Das ist alles ziemlich fürchterlich, deswegen schnell zum Line-up: Wie bereits in den vergangenen Jahren gibt es ein buntes Sammelsurium mit reichlich Trap und Cloud aus den USA, Grime aus England und Untergrund aus Deutschland (detailliert nachzulesen auf Wikipedia). Größter Act und finaler Festivalabschluss ist am Sonntag J.Cole, der mit einer Solo-Live-Show inklusive Band durch seine Live-Künste überzeugt und ein deutliches Zeichen gegen die sich einschleichende Negativ-Entwicklung bezüglich Playback und Auto-Tune setzt (wenngleich J. Cole mittlerweile eigentlich zum ziemlichen Langweiler mutiert ist). Nachdem Party-Rapper wie RIN, Lil Uzi Vert oder Ufo361 (mittlerweile Kaiser) und unzählige Weitere in den Abenden zuvor aber beweisen, wie weit sich die Maßstäbe verschoben haben und wie anspruchslos das Publikum dann auch stellenweise geworden ist, kann J. Cole das Festival zu einem versöhnlichen Abschluss bringen.

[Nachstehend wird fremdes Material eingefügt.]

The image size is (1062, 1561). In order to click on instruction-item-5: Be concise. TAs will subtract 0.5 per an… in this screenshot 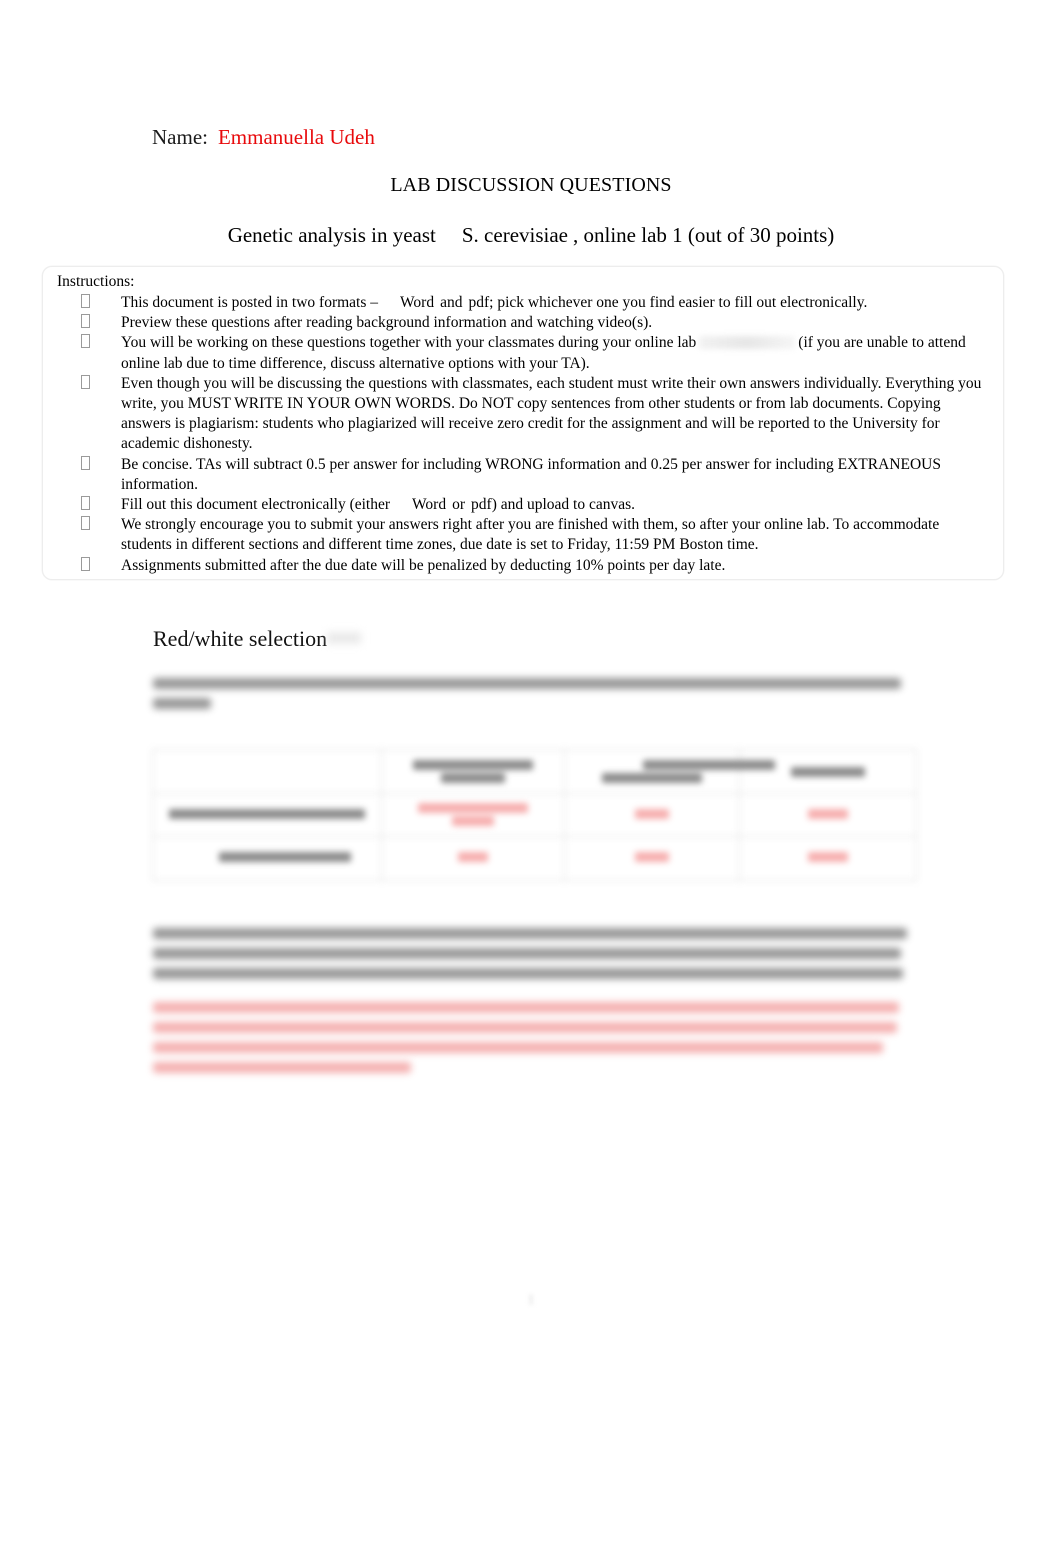, I will do `click(523, 475)`.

Weitere musikalische Highlights finden sich im Feld des Untergrunds: Negroman und seine Sichtexoten liefern zwei saubere Auftritte ab, BHZ und 102 Boyz bringen frischen Wind in die Szene und Upstruct kann mit Mista Meta und MC Bomber ebenfalls zwei Live-Garanten unterbringen. Aus den Staaten fasziniert neben J. Cole Tyler, The Creator (geh‘ weg mit Lil Pump) sowie aus Großbritannien der Sureshot Skepta. Aber genießen kann man eigentlich nur wenig, so virulent ist das Staubproblem. Ich höre das Weinen der Off-White x Nike-Sneaker-Träger immer noch. Aber Empathie kann ich nicht wirklich aufbringen, fühlt sich meine Lunge weiterhin an, als hätte ich während eines Ukraine-Urlaubs stangenweise Zigaretten mit Tabak, angebaut im Tschernobyl-Gebiet, auf Lunge geraucht. Oder, anders ausgedrückt: Wer schon mal in New-Delhi war, bekommt auf dem Splash! einen Flashback. Sehr schade.
Fazit: Das „Splash!“ ist weiterhin ein Fixstern am Festivalhimmel, wenngleich das Feeling schon einmal besser war. Das Line-up grundsolide, aber alles entweder schon einmal gesehen oder einfach Namen, die so schnell gehen werden, wie sie gekommen sind. Aber für den Moment reicht’s. Wenn du also nächstes Jahr Anfang Juli noch nichts vor sowie rund 150€ im Budget übrig hast, irgendetwas mit Deutschrap anfangen kannst und hart im Nehmen bist, solltest du für ein Wochenende am Baggersee vorbeischauen. Unverbindliche Altersempfehlung: 16-23 Jahre.